Unparalleled Poll Lead
However, only a fool would deny that an election at this point makes perfect sense to the Conservative Party and indeed the national interest. Since Theresa May became Prime Minister, the Conservative Party has been an average of 16 points ahead in the polls (currently 21), a situation that is unparalleled for a governing party in modern times. Such a commanding lead is expected to translate into a vastly increased majority in the House of Commons, which the government requires if it is to push through its ‘Brexit’ agenda at the necessary pace and without unnecessary delay.
And it is not just the Conservative Party as a whole that holds a commanding lead in the polls. Theresa May herself is currently riding the wave of public opinion – a recent poll suggests that 50% of people believe Theresa May would/does make a good Prime Minister, compared to just 14% who believe the same of the leader of the opposition, Jeremy Corbyn.
Our polling average update:
Most recent survey: 17 Apr (ICM) pic.twitter.com/doPWSjrYfK
— Britain Elects (@britainelects) April 18, 2017
It is this public opinion that Theresa May and the Conservative Party wish to see reflected in the composition of the House of Commons. Should the election play out as most people believe it will (a massive Conservative majority), Theresa May will also be able to extinguish the burning question over her personal mandate as Prime Minister.

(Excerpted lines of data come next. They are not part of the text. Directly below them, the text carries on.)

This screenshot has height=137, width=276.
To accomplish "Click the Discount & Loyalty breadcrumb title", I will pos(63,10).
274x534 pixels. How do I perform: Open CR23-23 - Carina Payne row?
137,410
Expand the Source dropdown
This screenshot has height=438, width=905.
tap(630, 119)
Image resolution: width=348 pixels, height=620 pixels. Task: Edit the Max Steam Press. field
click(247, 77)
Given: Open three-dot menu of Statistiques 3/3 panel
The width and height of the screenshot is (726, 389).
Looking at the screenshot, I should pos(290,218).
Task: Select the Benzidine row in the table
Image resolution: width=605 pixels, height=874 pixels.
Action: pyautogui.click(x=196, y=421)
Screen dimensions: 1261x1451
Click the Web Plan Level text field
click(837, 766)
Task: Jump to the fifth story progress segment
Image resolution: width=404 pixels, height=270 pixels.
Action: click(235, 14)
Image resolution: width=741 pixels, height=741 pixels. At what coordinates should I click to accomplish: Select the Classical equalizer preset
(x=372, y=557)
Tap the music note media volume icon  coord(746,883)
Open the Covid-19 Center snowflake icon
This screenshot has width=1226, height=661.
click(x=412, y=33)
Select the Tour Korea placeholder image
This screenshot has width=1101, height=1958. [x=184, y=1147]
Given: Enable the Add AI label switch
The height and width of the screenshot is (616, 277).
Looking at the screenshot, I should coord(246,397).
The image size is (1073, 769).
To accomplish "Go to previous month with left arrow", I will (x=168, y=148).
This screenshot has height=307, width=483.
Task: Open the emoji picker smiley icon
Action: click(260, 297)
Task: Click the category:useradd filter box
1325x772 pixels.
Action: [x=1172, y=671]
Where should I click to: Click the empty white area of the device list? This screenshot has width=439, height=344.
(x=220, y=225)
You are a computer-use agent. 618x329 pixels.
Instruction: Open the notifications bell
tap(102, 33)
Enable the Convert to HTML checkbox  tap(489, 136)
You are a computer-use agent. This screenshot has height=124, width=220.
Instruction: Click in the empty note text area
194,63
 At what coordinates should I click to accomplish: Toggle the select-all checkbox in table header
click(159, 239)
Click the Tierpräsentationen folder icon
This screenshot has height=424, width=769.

As many are aware, Theresa May became Prime Minister by default after David Cameron resigned and her opposition within the party allowed her to take the party leadership uncontested in August 2016. This has raised questions concerning her legitimacy to lead the nation, giving ammunition to opposition parties who wish to discredit policy by association to person, a situation that a strong election result will rectify.
Who To Back?
This election will be rather unusual, for it is going to be fought against the backdrop of Britain’s vote to leave the European Union. The Conservative Party will stand on a platform of delivering the wishes of the British people, Labour on a platform of a pseudo-socialist Brexit and the Liberal Democrats on a platform of reversing the referendum result.
UKIP are as good as defunct in this situation, for their key policies have been adopted by the Conservative Party who actually have the ability to get things done, considering they’re in government and UKIP isn’t. A vote for UKIP is essentially a wasted vote.
This creates a situation whereby there are no parties for nationalists to really throw their weight behind. The British National Party fielded only 8 candidates in 2015 and there is no indication to suggest their fortunes have improved since. Similarly, Liberty GB, a promising British nationalist and self-styled ‘alt-right’ party fielded just 3 candidates in 2015, giving it no real electoral prospects this year either.
This election will be too soon for The Patriotic Alliance.
The reality is that this upcoming election will be very tactical for British nationalists. On the one hand, the Tories are a signed up (albeit tentatively) to all the ‘New World Order’ doctrines such as replacement migration and international finance. On the other hand however, there is no other party that is capable of delivering Britain’s exit from the European Union in a manner suitable to the British people.
In this election, we must bite the bullet and vote Conservative as a means to an end. There will be plenty of other opportunities in the future to elect more radical representatives, yet for now we must sit tight and hope that the words of the late, great Enoch Powell will ring true, that it will not be too late to save our country.